With a wave of Phane’s hand, the spell ended and the corpse crashed to the ground.
“This is what I must resort to since you broke my mirror,” Phane said. “You will choose my sacrifices from now on … as punishment.”
“You have the real box,” Isabel said, ignoring his very terrifying threat. She felt sick to her stomach, but pushed it aside and imposed control on her emotions as only a witch could.
“Of course I have the box,” Phane said. “I replaced it with a weapon inspired by your own Mage Gamaliel scarcely five minutes after Lacy Fellenden fell asleep the night she arrived.” He looked at her, shaking his head. “Did you imagine that it could be otherwise? My prize walks right through the front door and you think I would leave it in another’s care?
“I have all three keystones, my dear Isabel … it’s just that I can’t get to one of them right now.”
“That is a problem, isn’t it? But why the fake box?”
“Isn’t it obvious? My enemies want the box as much as I do, so I put a powerfully enchanted fake into play. It was a simple matter to ensure that it fell into one of my many enemies’ hands. After that, I could take their life with a single command. I had originally intended to end the Sin’Rath once they’d gathered on Ithilian, but I couldn’t resist when I saw the shade board the ship with Druja.”
“Aedan is dead?”
“If that was the dragon’s name, then yes,” Phane said. “I suspect the shade is especially unhappy with me, but it was well worth it. He’s dangerous enough as it is, but intolerably so in possession of a dragon. As for the witch, well … I’ve always hated the Sin’Rath.”

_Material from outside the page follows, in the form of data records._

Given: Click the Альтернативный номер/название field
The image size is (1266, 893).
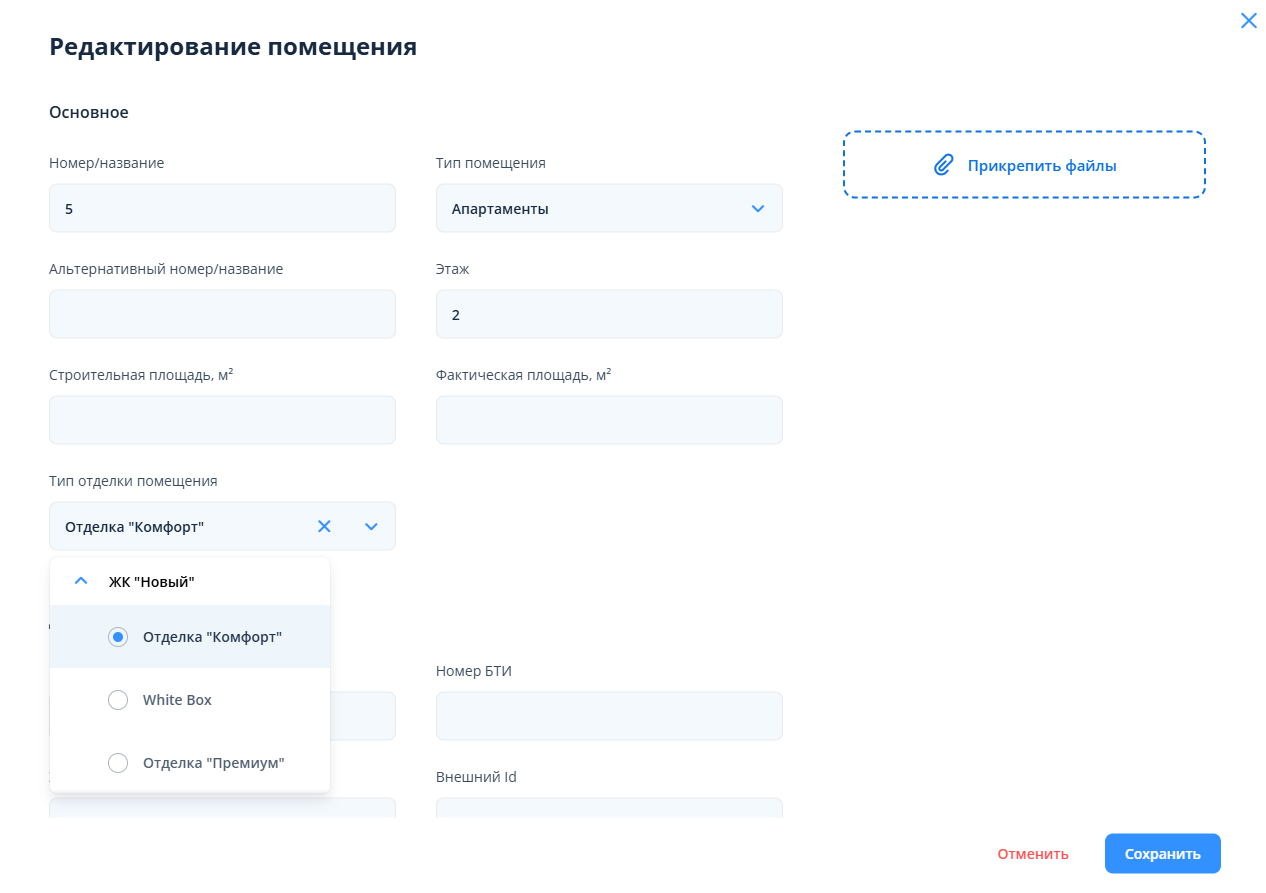Looking at the screenshot, I should 222,315.
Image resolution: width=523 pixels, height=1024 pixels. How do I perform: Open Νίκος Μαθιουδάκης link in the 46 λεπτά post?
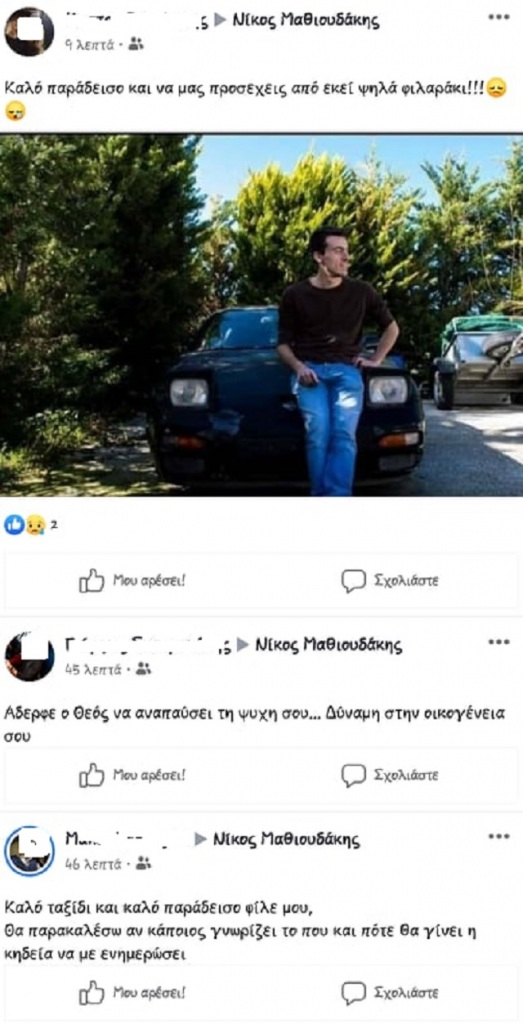coord(286,839)
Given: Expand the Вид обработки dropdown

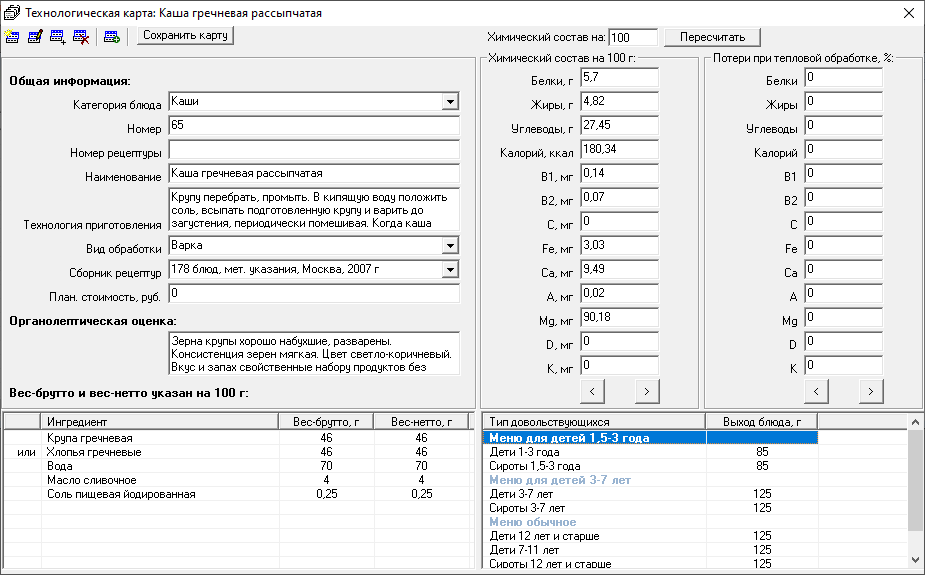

“I mourn Aedan,” Isabel said, “but I can do without Druja, and I’m happy to hear that the shade is preoccupied with you. More importantly, you still can’t open the box.”
“Not yet, but more paths to victory become available to me every day.”
“What are you talking about?”
“Hector, Trajan, Lacy, Torin … all of them represent a way to open the box. One of them will deliver, sooner or later. But even if they don’t, I can still win. Your beloved is a prisoner on Andalia. Once they persuade him to hand over the Stone, he will be delivered to me.”
“So your people don’t have the Stone now, then?” Isabel said.
“It’s only a matter of time.”
“If you say so.”
“As I understand it, Alexander is entangled in a web of lies with the Babachenko. He believes that he and the Andalians are working together in their efforts to recover the Sovereign Stone.”
Isabel tried to maintain her composure, but she couldn’t help herself. She broke down laughing, then slowly sat down to mitigate the pain her convulsions caused in her still-healing body.
“The Babachenko assures me that he’s created a spell capable of thwarting your beloved’s ability to see a person’s aura.”
“What about everyone else?” Isabel asked. “All of the other people who have to be around him if you’re going to make sure he doesn’t escape. Do you really think you managed to lie to him?” She started laughing again.
“It won’t matter,” Phane said. “Nero is there with ample forces. If the ruse doesn’t work, we’ll simply take Alexander without the Stone.”